I am having issues running ncu
from the command line. I executed
ncu -o profile python test.py
from a linux terminal (test.py calls cudnn/cuda kernels), and it produces the output:
==PROF== Connected to process 839907 (/data/users/dzdang/miniconda3/envs/pytorch/bin/python3.9)
==ERROR== Profiling failed because a driver resource was unavailable. Ensure that no other tool (like DCGM) is concurrently collecting profiling data. See https://docs.nvidia.com/nsight-compute/ProfilingGuide/index.html#faq for more details.
==ERROR== Failed to profile kernel "distribution_elementwise_grid..." in process 839907
==PROF== Trying to shutdown target application
==ERROR== The application returned an error code (9).
==ERROR== An error occurred while trying to profile.
==WARNING== No kernels were profiled.
==WARNING== Profiling kernels launched by child processes requires the --target-processes all option.
I read the FAQ page in the output and I tried
dcgmi profile --pause
but this didn’t resolve the issue.
The FAQ also stated that the issue could be due to " another instance of NVIDIA Nsight Compute without access to the same file system (see serialization for how this is prevented within the same file system)."
I located the nsight-compute-lock
file as instructed, but it is empty. Is something supposed to be inside it?
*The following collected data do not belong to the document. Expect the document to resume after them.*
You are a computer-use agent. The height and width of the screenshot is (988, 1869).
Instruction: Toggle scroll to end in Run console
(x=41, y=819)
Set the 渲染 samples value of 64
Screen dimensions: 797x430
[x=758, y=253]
These are the outputs of ncu --version
and nvidia-smi
, resp. :
NVIDIA (R) Nsight Compute Command Line Profiler
Copyright (c) 2018-2021 NVIDIA Corporation
Version 2021.3.0.0 (build 30414874) (public-release)
and
Tue Mar 8 06:41:46 2022
+-----------------------------------------------------------------------------+
| NVIDIA-SMI 470.57.02 Driver Version: 470.57.02 CUDA Version: 11.4 |
|-------------------------------+----------------------+----------------------+
| GPU Name Persistence-M| Bus-Id Disp.A | Volatile Uncorr. ECC |
| Fan Temp Perf Pwr:Usage/Cap| Memory-Usage | GPU-Util Compute M. |
| | | MIG M. |
|===============================+======================+======================|
| 0 NVIDIA A100-PG5... On | 00000000:11:00.0 Off | 0 |
| N/A 28C P0 49W / 330W | 3MiB / 40536MiB | 0% Default |
| | | Disabled |
+-------------------------------+----------------------+----------------------+
| 1 NVIDIA A100-PG5... On | 00000000:12:00.0 Off | 0 |
| N/A 30C P0 51W / 330W | 3MiB / 40536MiB | 0% Default |
| | | Disabled |
+-------------------------------+----------------------+----------------------+
| 2 NVIDIA A100-PG5... On | 00000000:48:00.0 Off | 0 |
| N/A 28C P0 51W / 330W | 3MiB / 40536MiB | 0% Default |
| | | Disabled |
+-------------------------------+----------------------+----------------------+
| 3 NVIDIA A100-PG5... On | 00000000:49:00.0 Off | 0 |
| N/A 30C P0 52W / 330W | 3MiB / 40536MiB | 0% Default |
| | | Disabled |
+-------------------------------+----------------------+----------------------+
| 4 NVIDIA A100-PG5... On | 00000000:86:00.0 Off | 0 |
| N/A 28C P0 49W / 330W | 3MiB / 40536MiB | 0% Default |
| | | Disabled |
+-------------------------------+----------------------+----------------------+
| 5 NVIDIA A100-PG5... On | 00000000:89:00.0 Off | 0 |
| N/A 29C P0 49W / 330W | 3MiB / 40536MiB | 0% Default |
| | | Disabled |
+-------------------------------+----------------------+----------------------+
| 6 NVIDIA A100-PG5... On | 00000000:C6:00.0 Off | 0 |
| N/A 28C P0 52W / 330W | 3MiB / 40536MiB | 0% Default |
| | | Disabled |
+-------------------------------+----------------------+----------------------+
| 7 NVIDIA A100-PG5... On | 00000000:C9:00.0 Off | 0 |
| N/A 29C P0 51W / 330W | 3MiB / 40536MiB | 0% Default |
| | | Disabled |
+-------------------------------+----------------------+----------------------+
+-----------------------------------------------------------------------------+
| Processes: |
| GPU GI CI PID Type Process name GPU Memory |
| ID ID Usage |
|=============================================================================|
| No running processes found |
+-----------------------------------------------------------------------------+
WARNING: infoROM is corrupted at gpu 0000:11:00.0
Not sure if the WARNING: infoROM is corrupted at gpu 0000:11:00.0
has anything to do with it?
I also read Which application accesses the driver's performance monitor - #4 by felix_dt and Question about GPU Operator (DCGM) relation ship? and neither helped.